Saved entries
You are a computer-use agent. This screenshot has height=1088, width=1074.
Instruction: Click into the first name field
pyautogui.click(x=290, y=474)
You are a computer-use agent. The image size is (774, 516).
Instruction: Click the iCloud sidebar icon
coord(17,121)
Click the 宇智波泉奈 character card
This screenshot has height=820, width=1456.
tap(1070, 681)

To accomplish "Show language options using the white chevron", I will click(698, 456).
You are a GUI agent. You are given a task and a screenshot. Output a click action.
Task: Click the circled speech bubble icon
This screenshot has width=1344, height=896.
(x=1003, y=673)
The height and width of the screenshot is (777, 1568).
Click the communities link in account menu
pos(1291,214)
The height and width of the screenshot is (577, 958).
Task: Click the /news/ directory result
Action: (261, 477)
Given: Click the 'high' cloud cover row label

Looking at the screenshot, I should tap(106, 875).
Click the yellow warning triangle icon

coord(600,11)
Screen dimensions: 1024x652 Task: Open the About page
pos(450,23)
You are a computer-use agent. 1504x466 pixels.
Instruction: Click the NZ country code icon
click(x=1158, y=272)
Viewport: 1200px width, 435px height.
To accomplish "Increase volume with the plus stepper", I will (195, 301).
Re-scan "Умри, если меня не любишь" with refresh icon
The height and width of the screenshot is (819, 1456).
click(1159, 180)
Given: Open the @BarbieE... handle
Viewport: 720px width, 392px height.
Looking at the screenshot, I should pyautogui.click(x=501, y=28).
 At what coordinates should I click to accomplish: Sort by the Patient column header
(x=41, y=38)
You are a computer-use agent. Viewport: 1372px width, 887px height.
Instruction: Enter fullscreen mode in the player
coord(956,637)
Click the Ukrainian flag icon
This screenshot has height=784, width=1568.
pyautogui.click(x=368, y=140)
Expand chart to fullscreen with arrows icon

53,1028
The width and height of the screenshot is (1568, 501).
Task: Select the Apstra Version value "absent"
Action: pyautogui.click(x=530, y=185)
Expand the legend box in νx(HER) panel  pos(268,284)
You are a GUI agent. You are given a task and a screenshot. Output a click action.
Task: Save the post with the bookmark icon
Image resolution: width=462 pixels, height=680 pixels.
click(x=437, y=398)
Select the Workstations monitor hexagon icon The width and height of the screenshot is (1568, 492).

## The task
Set down only the lines running from the line with "Given: Open the @BarbieE... handle" to the end of the entries above, both included, exactly as they stand.

## Answer to this task
Given: Open the @BarbieE... handle
Viewport: 720px width, 392px height.
Looking at the screenshot, I should pyautogui.click(x=501, y=28).
 At what coordinates should I click to accomplish: Sort by the Patient column header
(x=41, y=38)
You are a computer-use agent. Viewport: 1372px width, 887px height.
Instruction: Enter fullscreen mode in the player
coord(956,637)
Click the Ukrainian flag icon
This screenshot has height=784, width=1568.
pyautogui.click(x=368, y=140)
Expand chart to fullscreen with arrows icon

53,1028
The width and height of the screenshot is (1568, 501).
Task: Select the Apstra Version value "absent"
Action: pyautogui.click(x=530, y=185)
Expand the legend box in νx(HER) panel  pos(268,284)
You are a GUI agent. You are given a task and a screenshot. Output a click action.
Task: Save the post with the bookmark icon
Image resolution: width=462 pixels, height=680 pixels.
click(x=437, y=398)
Select the Workstations monitor hexagon icon The width and height of the screenshot is (1568, 492).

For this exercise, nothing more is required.